North Seymour & Rabida Islands
  • Daily Expedition Reports
  • 25 Apr 2022

North Seymour & Rabida Islands, 4/25/2022, National Geographic Islander

  • Aboard the National Geographic Islander
  • Galápagos

On April 24, we started a new voyage. Our guests arrived onboard at 14:00 and by 16:30, they were ready to explore Black Turtle Cove. In four Zodiacs, we departed into the channels of the northern shores of Santa Cruz Island. It was a surprise for all! No one expected to navigate through such a dense forest of mangroves. People usually associate Galapagos with giant Opuntias and barren lava. However, there we were, surrounded by green, red, white, and black mangrove species. The area is a nursery for fish and crustaceans, an important habitat within the tropics. Fortunately, the area is protected in the Galapagos. Therefore, we encountered dozens of spotted eagle and golden rays as they swam amongst green sea turtles and whitetip and blacktip sharks. As Javier said, it was a lagoon on steroids! After dinner, we enjoyed a perfectly clear sky. I shared the constellations I know with guests, including the famous Southern Cross, half of Orion, and half of Scorpio. The two were visible at the same time but not completely; otherwise, they would have been fighting.
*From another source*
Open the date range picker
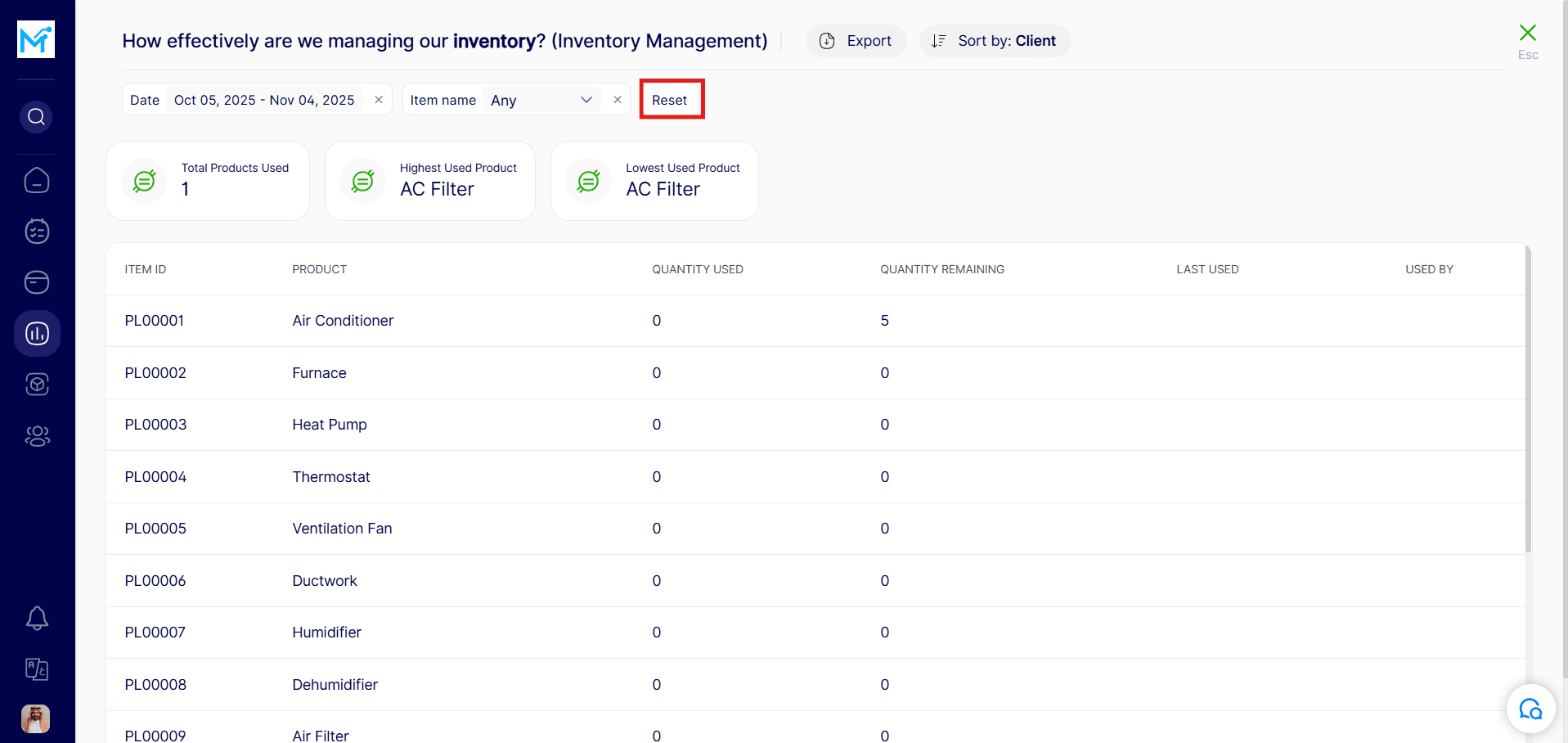Image resolution: width=1568 pixels, height=743 pixels. pyautogui.click(x=264, y=100)
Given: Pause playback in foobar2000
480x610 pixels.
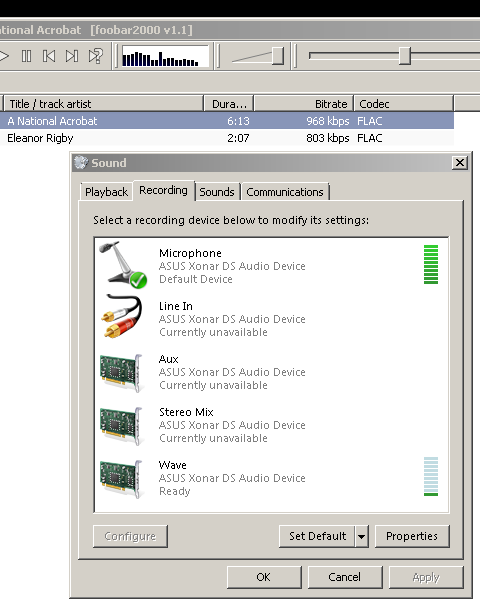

North Seymour had it all: frigatebirds, blue-footed boobies, marine iguanas, land iguanas, sea lions, and Darwin’s finches. In the afternoon, Rabida was the perfect place to snorkel for the first time. We observed a gigantic school of black-striped salemas, parrotfish, king angelfish, and many colorful marine invertebrates on the red walls of this cinder cone island. Sunset found us walking along the beach in the company of sea lions. We were happy, very happy, after learning so much and breathing in such peace and freedom on this isolated and protected archipelago in the Pacific.